Art. 2
Obblighi specifici dei fornitori del S.E.T.
In vigore dal 28 nov 2019
Obblighi specifici dei fornitori del S.E.T.
1. I fornitori del S.E.T. istituiscono, ai fini del monitoraggio dell’efficienza dei loro servizi, processi operativi soggetti ad audit che prevedono misure adeguate qualora vengano rilevati problemi legati alle prestazioni o violazioni dell’integrità.
2. Nei sistemi basati sul sistema globale di navigazione via satellite, i fornitori del S.E.T. monitorano la disponibilità dei dati di localizzazione via satellite relativi a navigazione e posizionamento. I suddetti fornitori informano gli esattori di pedaggi di qualsiasi loro difficoltà nella determinazione dei dati del rapporto di pedaggio correlata alla ricezione dei segnali satellitari.
3. Un esattore di pedaggi può chiedere la collaborazione di un fornitore del S.E.T. per eseguire senza preavviso prove circostanziate del sistema di pedaggio che coinvolgano veicoli che circolano o hanno circolato di recente nel settore o nei settori del S.E.T. di competenza dell’esattore di pedaggi. Il numero di veicoli sottoposti a tali prove in un anno per un determinato fornitore del S.E.T. è proporzionato al traffico medio annuale o alle previsioni di traffico del fornitore del S.E.T. nel settore o nei settori del S.E.T. di competenza dell’esattore di pedaggi.
4. Se non altrimenti concordato, il fornitore del S.E.T. fornisce all’esattore di pedaggi le informazioni elencate di seguito, necessarie per applicare il pedaggio ai veicoli degli utenti del S.E.T. o per consentire all’esattore di pedaggi di verificare il calcolo del pedaggio applicato ai veicoli degli utenti del S.E.T. dai fornitori del S.E.T.:
a)
il numero di targa del veicolo dell’utente del S.E.T., compresa la sigla automobilistica internazionale del paese;
b)
un identificativo del conto dell’utente del S.E.T.;
c)
un identificativo dell’apparecchiatura di bordo, se utilizzata in un settore del S.E.T.;
d)
i parametri di classificazione del veicolo necessari per stabilire la tariffa applicabile.

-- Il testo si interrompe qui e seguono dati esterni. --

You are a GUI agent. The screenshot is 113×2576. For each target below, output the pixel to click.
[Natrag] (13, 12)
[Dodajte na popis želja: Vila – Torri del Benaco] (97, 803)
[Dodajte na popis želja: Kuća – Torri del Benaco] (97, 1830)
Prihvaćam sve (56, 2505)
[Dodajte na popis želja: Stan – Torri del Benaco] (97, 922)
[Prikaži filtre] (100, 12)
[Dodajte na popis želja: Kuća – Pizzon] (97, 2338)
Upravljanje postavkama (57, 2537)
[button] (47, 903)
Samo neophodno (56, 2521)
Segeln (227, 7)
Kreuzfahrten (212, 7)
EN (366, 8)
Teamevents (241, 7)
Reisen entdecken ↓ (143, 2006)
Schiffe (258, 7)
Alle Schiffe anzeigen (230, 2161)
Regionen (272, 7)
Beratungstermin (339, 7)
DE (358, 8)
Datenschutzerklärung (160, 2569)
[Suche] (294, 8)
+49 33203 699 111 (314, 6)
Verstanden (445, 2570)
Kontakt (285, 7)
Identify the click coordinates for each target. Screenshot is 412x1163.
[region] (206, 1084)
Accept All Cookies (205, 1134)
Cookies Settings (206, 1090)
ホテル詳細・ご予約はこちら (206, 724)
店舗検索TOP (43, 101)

Lo scambio di dati è conforme alle disposizioni dell’allegato I del presente regolamento di esecuzione.
5. I fornitori del S.E.T. offrono un servizio e un’assistenza tecnica adeguati per garantire l’impostazione corretta dell’apparecchiatura di bordo. I fornitori del S.E.T. sono responsabili dei parametri fissi di classificazione dei veicoli memorizzati nell’apparecchiatura di bordo o nel loro back-office. I parametri variabili di classificazione dei veicoli, che possono variare da un percorso all’altro o nell’ambito di uno stesso percorso e la cui introduzione è prevista mediante un intervento all’interno del veicolo, sono configurabili attraverso un’apposita interfaccia uomo-macchina.
6. Ove applicabile, nelle fatture rilasciate a singoli utenti del S.E.T. da fornitori del S.E.T. è operata una distinzione chiara tra gli oneri per i servizi del fornitore del S.E.T. e i pedaggi dovuti e sono indicati quanto meno, salvo che l’utente decida diversamente, l’ora e il luogo relativi ai pedaggi dovuti e gli elementi di dettaglio di interesse per l’utente in relazione a specifici pedaggi.
7. I fornitori del S.E.T. informano immediatamente gli utenti del S.E.T. di qualsiasi mancato rapporto di pedaggio relativo al conto di quest’ultimo, offrendo l’opportunità di regolarizzare il conto prima di adottare misure coercitive, ove possibile ai sensi della legislazione nazionale.
Storico versioni
Questo articolo non ha mai subito modificazioni dalla sua pubblicazione.